§ Task requirements
Write the next part of the guide below on wiring three DGX Sparks into a switchless ring, picking up right after its last line.

§ Quoted text
Connect three Sparks (ring)

You have three DGX Sparks and want them to act as one machine without buying a switch. Three nodes is the sweet spot for switchless clustering: each Spark has two ConnectX-7 ports, so three of them wire into a ring where every node is directly cabled to the other two.

This was made official in the June 2026 update (NCCL 2.30u1 added three-node ring support), and the combined pool reaches 512 GB of unified memory for 400B-plus models.

What you need

Three DGX Sparks on DGX OS with NVIDIA drivers.
Three approved QSFP cables (the same Amphenol/Luxshare cables from the two-Spark how-to).
sudo on all three, matching usernames across nodes (multi-node tooling and passwordless SSH assume it).

Cable the ring

Each Spark has two CX-7 cages. Call the one nearest the ethernet jack Port0 and the far one Port1. Wire Port0 of each node to Port1 of the next:

Node1 Port0 → Node2 Port1
Node2 Port0 → Node3 Port1
Node3 Port0 → Node1 Port1

That closes the loop. Every port carries a full 200GbE link, and each physical port presents two logical RoCE interfaces (four per machine), which matters for bandwidth tuning (see multi-Spark networking).

Let the Cluster Assistant do the config Recommended

The fastest path is the Cluster Assistant in NVIDIA Sync. Starting from devices already enrolled in Sync, it runs a guided workflow that handles the parts that are tedious to do by hand:

system readiness checks (OTA version, sudo access)

§ Data provided
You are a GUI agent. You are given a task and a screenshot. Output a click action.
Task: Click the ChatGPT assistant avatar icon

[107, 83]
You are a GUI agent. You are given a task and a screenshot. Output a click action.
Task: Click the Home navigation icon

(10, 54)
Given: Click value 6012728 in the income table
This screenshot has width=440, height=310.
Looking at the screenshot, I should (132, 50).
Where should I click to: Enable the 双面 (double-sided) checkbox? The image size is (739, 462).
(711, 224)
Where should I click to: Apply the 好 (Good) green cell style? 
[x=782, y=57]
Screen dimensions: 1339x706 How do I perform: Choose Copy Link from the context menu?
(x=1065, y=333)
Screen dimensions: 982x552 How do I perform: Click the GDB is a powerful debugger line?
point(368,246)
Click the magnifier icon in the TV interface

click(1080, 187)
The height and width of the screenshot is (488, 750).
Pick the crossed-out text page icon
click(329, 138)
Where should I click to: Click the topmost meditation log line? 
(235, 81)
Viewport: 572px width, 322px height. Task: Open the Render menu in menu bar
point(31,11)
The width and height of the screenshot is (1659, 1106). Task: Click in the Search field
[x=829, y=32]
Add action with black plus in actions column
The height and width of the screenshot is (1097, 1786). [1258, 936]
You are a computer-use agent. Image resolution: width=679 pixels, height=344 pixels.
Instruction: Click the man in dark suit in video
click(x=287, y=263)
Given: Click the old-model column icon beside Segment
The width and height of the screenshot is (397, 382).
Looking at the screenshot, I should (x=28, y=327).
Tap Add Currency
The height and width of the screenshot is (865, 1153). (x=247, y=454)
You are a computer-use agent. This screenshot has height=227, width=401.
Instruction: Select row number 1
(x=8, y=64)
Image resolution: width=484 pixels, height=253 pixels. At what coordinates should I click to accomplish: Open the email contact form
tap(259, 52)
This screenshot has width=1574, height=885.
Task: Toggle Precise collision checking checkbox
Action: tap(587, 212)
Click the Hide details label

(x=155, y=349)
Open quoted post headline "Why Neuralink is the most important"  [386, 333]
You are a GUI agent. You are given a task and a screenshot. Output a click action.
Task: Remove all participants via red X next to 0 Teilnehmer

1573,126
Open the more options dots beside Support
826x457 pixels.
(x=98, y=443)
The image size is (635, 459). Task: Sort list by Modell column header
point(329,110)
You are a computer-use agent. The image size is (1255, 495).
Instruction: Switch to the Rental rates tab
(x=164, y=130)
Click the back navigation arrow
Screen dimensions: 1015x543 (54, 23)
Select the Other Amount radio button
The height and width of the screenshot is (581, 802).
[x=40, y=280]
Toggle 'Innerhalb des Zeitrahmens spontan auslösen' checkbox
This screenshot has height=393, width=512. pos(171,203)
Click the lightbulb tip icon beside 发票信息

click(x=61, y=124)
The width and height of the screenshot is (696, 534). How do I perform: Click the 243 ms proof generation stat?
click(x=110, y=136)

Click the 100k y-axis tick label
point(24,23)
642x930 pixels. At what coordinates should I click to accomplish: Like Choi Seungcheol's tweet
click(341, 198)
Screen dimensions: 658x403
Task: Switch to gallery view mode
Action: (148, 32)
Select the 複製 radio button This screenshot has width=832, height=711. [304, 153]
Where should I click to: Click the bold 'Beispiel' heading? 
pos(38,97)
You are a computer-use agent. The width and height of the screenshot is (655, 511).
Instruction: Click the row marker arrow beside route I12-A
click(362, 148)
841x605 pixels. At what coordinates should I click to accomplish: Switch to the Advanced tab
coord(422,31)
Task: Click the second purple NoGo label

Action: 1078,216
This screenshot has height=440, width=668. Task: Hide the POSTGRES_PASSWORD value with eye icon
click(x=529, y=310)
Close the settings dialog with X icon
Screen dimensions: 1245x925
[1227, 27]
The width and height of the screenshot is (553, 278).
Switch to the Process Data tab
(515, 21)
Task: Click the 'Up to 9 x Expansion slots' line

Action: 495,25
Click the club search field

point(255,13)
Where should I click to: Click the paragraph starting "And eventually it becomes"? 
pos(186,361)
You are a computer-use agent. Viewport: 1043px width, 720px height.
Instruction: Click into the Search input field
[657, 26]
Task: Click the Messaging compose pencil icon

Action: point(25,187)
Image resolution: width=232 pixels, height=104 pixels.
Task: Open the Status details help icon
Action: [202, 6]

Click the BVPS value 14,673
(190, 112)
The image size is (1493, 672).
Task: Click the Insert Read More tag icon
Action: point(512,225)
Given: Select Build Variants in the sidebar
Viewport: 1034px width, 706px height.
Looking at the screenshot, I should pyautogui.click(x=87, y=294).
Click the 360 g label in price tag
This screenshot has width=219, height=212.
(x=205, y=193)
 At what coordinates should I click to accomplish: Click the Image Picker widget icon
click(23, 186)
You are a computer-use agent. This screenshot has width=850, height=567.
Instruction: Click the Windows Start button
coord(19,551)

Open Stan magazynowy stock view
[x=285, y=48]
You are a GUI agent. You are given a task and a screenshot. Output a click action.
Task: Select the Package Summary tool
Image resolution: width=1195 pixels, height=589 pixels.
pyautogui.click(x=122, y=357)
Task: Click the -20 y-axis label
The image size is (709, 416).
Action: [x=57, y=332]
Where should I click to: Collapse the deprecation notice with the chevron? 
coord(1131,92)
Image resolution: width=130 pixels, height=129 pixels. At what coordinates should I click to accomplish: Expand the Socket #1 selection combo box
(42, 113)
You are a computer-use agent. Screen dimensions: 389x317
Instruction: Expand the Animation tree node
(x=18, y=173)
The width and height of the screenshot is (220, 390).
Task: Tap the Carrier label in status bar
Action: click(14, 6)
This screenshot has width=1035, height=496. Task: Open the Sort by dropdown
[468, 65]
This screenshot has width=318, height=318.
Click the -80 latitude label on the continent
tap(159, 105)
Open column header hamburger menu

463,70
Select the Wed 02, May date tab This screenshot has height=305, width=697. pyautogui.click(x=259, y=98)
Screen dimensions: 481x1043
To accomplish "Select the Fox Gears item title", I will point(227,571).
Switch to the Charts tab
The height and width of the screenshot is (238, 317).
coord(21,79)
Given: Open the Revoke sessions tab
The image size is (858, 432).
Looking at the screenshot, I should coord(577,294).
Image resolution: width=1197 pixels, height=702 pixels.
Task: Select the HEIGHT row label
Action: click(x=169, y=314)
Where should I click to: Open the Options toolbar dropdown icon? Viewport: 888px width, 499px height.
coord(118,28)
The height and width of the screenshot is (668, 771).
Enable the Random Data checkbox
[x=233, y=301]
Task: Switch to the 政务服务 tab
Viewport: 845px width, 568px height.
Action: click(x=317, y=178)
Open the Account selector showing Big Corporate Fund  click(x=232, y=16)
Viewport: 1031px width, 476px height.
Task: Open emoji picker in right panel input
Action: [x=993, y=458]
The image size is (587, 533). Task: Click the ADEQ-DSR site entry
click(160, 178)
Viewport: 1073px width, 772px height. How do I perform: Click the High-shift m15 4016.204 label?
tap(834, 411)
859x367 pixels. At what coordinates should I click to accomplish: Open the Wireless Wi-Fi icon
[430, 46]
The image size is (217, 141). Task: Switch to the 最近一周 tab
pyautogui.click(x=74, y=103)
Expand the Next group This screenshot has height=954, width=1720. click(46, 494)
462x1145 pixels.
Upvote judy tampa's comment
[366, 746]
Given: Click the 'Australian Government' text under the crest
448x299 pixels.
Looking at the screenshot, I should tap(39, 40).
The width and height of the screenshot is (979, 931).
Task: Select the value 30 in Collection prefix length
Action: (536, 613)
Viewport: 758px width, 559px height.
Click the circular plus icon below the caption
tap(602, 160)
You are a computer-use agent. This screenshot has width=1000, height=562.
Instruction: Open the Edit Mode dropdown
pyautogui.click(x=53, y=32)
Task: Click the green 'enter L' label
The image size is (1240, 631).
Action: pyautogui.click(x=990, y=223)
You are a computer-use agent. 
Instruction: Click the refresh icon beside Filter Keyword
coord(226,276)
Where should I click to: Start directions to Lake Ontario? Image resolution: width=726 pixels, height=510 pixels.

§ Response to this task
CX-7 topology detection (an LLDP/BPDU probe runs on each node in parallel)
IP planning, deconfliction, and netplan application
bandwidth and latency validation with ib_write_bw / ib_write_lat
passwordless SSH between nodes, keyed over the CX-7 fabric

When it finishes, the three nodes have a configured RoCE network and node-to-node SSH, ready for your workload.

Build NCCL for the ring

The other recurring footgun is interface-name consistency. The ring example pins the fast interface to a different name than the two-Spark setup (enP7s7 vs enp1s0f1np1), and these three variables must be identical across all nodes or the collective test fails:

export NCCL_SOCKET_IFNAME=<your-cx7-iface>
export UCX_NET_DEVICES=<your-cx7-iface>
export OMPI_MCA_btl_tcp_if_include=<your-cx7-iface>

Use ibdev2netdev on each node and confirm the name matches before running anything.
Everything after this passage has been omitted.